→ **What to do**
Would you please return all of the entries below exactly as shown?
-------
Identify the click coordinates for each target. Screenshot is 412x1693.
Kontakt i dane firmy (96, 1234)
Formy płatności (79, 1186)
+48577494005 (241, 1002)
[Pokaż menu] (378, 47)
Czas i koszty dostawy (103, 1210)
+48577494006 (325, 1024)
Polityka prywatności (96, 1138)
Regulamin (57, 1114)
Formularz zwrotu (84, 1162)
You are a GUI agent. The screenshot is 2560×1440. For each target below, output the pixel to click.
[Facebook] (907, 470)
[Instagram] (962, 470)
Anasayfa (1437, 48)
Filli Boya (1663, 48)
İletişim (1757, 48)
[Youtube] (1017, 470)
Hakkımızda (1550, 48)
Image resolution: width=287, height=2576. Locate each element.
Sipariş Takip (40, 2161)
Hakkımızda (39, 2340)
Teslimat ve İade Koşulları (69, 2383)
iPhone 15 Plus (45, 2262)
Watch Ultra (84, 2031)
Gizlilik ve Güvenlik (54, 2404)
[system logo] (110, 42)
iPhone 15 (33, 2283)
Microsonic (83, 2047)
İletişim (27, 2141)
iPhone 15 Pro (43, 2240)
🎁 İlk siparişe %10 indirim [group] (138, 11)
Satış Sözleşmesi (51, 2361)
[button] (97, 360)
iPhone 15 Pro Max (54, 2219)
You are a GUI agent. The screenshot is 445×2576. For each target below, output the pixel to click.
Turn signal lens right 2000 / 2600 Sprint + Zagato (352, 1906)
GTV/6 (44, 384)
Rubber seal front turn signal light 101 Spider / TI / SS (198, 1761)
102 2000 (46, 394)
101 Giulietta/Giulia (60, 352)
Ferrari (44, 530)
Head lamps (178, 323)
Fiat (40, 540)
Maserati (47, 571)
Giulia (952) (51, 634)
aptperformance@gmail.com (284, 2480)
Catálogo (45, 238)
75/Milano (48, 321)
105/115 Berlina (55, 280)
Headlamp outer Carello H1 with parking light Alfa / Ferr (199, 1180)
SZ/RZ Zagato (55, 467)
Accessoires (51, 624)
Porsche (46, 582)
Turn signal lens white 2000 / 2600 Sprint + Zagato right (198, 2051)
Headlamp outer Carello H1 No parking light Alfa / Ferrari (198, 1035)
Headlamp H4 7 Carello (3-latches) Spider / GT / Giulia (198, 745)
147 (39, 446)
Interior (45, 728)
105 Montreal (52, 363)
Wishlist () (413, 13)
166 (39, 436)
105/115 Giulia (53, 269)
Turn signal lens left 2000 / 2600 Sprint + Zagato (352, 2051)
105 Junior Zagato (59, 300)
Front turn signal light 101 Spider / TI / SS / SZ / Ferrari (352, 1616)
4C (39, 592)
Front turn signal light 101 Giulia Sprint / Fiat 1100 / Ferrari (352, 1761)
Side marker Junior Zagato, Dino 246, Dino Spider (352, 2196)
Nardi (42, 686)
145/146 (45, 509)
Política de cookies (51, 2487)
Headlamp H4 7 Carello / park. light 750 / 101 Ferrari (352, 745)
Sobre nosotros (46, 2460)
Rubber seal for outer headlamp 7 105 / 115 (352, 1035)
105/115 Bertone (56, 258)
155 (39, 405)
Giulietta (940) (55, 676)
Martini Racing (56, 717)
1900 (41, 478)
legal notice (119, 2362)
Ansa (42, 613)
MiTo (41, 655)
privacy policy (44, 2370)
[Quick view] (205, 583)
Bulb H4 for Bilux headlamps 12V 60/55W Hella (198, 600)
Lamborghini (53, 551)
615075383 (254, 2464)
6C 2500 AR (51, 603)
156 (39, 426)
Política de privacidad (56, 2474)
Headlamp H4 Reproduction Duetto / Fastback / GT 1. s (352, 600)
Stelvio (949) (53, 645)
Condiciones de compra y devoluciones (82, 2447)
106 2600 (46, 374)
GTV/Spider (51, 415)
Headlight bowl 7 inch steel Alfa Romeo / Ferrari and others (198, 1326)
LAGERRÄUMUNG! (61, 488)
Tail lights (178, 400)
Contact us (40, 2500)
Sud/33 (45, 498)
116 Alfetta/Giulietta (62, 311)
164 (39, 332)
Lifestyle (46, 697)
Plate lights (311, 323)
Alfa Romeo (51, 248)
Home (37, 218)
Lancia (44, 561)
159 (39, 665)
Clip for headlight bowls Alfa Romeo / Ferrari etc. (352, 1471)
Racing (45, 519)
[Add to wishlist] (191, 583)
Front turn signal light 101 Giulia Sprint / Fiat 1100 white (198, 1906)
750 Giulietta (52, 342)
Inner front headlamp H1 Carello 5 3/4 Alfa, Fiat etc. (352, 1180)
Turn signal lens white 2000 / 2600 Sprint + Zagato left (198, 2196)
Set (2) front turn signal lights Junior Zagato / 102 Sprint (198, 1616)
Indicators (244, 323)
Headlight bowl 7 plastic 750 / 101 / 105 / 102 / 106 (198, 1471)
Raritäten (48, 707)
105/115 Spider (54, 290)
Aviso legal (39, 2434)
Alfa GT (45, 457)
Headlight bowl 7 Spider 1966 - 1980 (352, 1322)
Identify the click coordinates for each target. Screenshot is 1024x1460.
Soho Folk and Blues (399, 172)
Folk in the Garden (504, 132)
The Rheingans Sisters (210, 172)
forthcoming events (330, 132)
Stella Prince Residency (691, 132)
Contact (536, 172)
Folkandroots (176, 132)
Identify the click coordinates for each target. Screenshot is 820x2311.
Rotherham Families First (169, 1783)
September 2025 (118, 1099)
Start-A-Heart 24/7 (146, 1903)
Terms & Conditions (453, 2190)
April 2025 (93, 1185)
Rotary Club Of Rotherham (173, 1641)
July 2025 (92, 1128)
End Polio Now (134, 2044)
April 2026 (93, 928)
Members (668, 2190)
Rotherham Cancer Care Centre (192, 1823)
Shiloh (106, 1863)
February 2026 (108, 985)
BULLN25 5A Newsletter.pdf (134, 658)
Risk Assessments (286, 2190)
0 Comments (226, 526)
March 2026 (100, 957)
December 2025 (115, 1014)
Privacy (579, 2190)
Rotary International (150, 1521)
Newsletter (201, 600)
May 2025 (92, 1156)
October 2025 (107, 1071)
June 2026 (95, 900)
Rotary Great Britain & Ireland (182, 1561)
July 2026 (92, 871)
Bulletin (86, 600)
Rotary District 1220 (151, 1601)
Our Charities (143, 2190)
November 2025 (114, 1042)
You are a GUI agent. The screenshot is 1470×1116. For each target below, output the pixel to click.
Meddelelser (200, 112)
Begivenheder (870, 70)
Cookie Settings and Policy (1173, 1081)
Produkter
-------
→ **Solved problem**
Identify the click coordinates for each target. Screenshot is 412x1693.
Kontakt i dane firmy (96, 1234)
Formy płatności (79, 1186)
+48577494005 (241, 1002)
[Pokaż menu] (378, 47)
Czas i koszty dostawy (103, 1210)
+48577494006 (325, 1024)
Polityka prywatności (96, 1138)
Regulamin (57, 1114)
Formularz zwrotu (84, 1162)
You are a GUI agent. The screenshot is 2560×1440. For each target below, output the pixel to click.
[Facebook] (907, 470)
[Instagram] (962, 470)
Anasayfa (1437, 48)
Filli Boya (1663, 48)
İletişim (1757, 48)
[Youtube] (1017, 470)
Hakkımızda (1550, 48)
Image resolution: width=287, height=2576. Locate each element.
Sipariş Takip (40, 2161)
Hakkımızda (39, 2340)
Teslimat ve İade Koşulları (69, 2383)
iPhone 15 Plus (45, 2262)
Watch Ultra (84, 2031)
Gizlilik ve Güvenlik (54, 2404)
[system logo] (110, 42)
iPhone 15 (33, 2283)
Microsonic (83, 2047)
İletişim (27, 2141)
iPhone 15 Pro (43, 2240)
🎁 İlk siparişe %10 indirim [group] (138, 11)
Satış Sözleşmesi (51, 2361)
[button] (97, 360)
iPhone 15 Pro Max (54, 2219)
You are a GUI agent. The screenshot is 445×2576. For each target below, output the pixel to click.
Turn signal lens right 2000 / 2600 Sprint + Zagato (352, 1906)
GTV/6 (44, 384)
Rubber seal front turn signal light 101 Spider / TI / SS (198, 1761)
102 2000 (46, 394)
101 Giulietta/Giulia (60, 352)
Ferrari (44, 530)
Head lamps (178, 323)
Fiat (40, 540)
Maserati (47, 571)
Giulia (952) (51, 634)
aptperformance@gmail.com (284, 2480)
Catálogo (45, 238)
75/Milano (48, 321)
105/115 Berlina (55, 280)
Headlamp outer Carello H1 with parking light Alfa / Ferr (199, 1180)
SZ/RZ Zagato (55, 467)
Accessoires (51, 624)
Porsche (46, 582)
Turn signal lens white 2000 / 2600 Sprint + Zagato right (198, 2051)
Headlamp outer Carello H1 No parking light Alfa / Ferrari (198, 1035)
Headlamp H4 7 Carello (3-latches) Spider / GT / Giulia (198, 745)
147 (39, 446)
Interior (45, 728)
105 Montreal (52, 363)
Wishlist () (413, 13)
166 (39, 436)
105/115 Giulia (53, 269)
Turn signal lens left 2000 / 2600 Sprint + Zagato (352, 2051)
105 Junior Zagato (59, 300)
Front turn signal light 101 Spider / TI / SS / SZ / Ferrari (352, 1616)
4C (39, 592)
Front turn signal light 101 Giulia Sprint / Fiat 1100 / Ferrari (352, 1761)
Side marker Junior Zagato, Dino 246, Dino Spider (352, 2196)
Nardi (42, 686)
145/146 (45, 509)
Política de cookies (51, 2487)
Headlamp H4 7 Carello / park. light 750 / 101 Ferrari (352, 745)
Sobre nosotros (46, 2460)
Rubber seal for outer headlamp 7 105 / 115 (352, 1035)
105/115 Bertone (56, 258)
155 (39, 405)
Giulietta (940) (55, 676)
Martini Racing (56, 717)
1900 (41, 478)
legal notice (119, 2362)
Ansa (42, 613)
MiTo (41, 655)
privacy policy (44, 2370)
[Quick view] (205, 583)
Bulb H4 for Bilux headlamps 12V 60/55W Hella (198, 600)
Lamborghini (53, 551)
615075383 (254, 2464)
6C 2500 AR (51, 603)
156 (39, 426)
Política de privacidad (56, 2474)
Headlamp H4 Reproduction Duetto / Fastback / GT 1. s (352, 600)
Stelvio (949) (53, 645)
Condiciones de compra y devoluciones (82, 2447)
106 2600 (46, 374)
GTV/Spider (51, 415)
Headlight bowl 7 inch steel Alfa Romeo / Ferrari and others (198, 1326)
LAGERRÄUMUNG! (61, 488)
Tail lights (178, 400)
Contact us (40, 2500)
Sud/33 (45, 498)
116 Alfetta/Giulietta (62, 311)
164 (39, 332)
Lifestyle (46, 697)
Plate lights (311, 323)
Alfa Romeo (51, 248)
Home (37, 218)
Lancia (44, 561)
159 (39, 665)
Clip for headlight bowls Alfa Romeo / Ferrari etc. (352, 1471)
Racing (45, 519)
[Add to wishlist] (191, 583)
Front turn signal light 101 Giulia Sprint / Fiat 1100 white (198, 1906)
750 Giulietta (52, 342)
Inner front headlamp H1 Carello 5 3/4 Alfa, Fiat etc. (352, 1180)
Turn signal lens white 2000 / 2600 Sprint + Zagato left (198, 2196)
Set (2) front turn signal lights Junior Zagato / 102 Sprint (198, 1616)
Indicators (244, 323)
Headlight bowl 7 plastic 750 / 101 / 105 / 102 / 106 (198, 1471)
Raritäten (48, 707)
105/115 Spider (54, 290)
Aviso legal (39, 2434)
Alfa GT (45, 457)
Headlight bowl 7 Spider 1966 - 1980 (352, 1322)
Identify the click coordinates for each target. Screenshot is 1024x1460.
Soho Folk and Blues (399, 172)
Folk in the Garden (504, 132)
The Rheingans Sisters (210, 172)
forthcoming events (330, 132)
Stella Prince Residency (691, 132)
Contact (536, 172)
Folkandroots (176, 132)
Identify the click coordinates for each target. Screenshot is 820x2311.
Rotherham Families First (169, 1783)
September 2025 (118, 1099)
Start-A-Heart 24/7 (146, 1903)
Terms & Conditions (453, 2190)
April 2025 (93, 1185)
Rotary Club Of Rotherham (173, 1641)
July 2025 (92, 1128)
End Polio Now (134, 2044)
April 2026 (93, 928)
Members (668, 2190)
Rotherham Cancer Care Centre (192, 1823)
Shiloh (106, 1863)
February 2026 (108, 985)
BULLN25 5A Newsletter.pdf (134, 658)
Risk Assessments (286, 2190)
0 Comments (226, 526)
March 2026 (100, 957)
December 2025 (115, 1014)
Privacy (579, 2190)
Rotary International (150, 1521)
Newsletter (201, 600)
May 2025 (92, 1156)
October 2025 (107, 1071)
June 2026 (95, 900)
Rotary Great Britain & Ireland (182, 1561)
July 2026 (92, 871)
Bulletin (86, 600)
Rotary District 1220 (151, 1601)
Our Charities (143, 2190)
November 2025 (114, 1042)
You are a GUI agent. The screenshot is 1470×1116. For each target below, output the pixel to click.
Meddelelser (200, 112)
Begivenheder (870, 70)
Cookie Settings and Policy (1173, 1081)
Produkter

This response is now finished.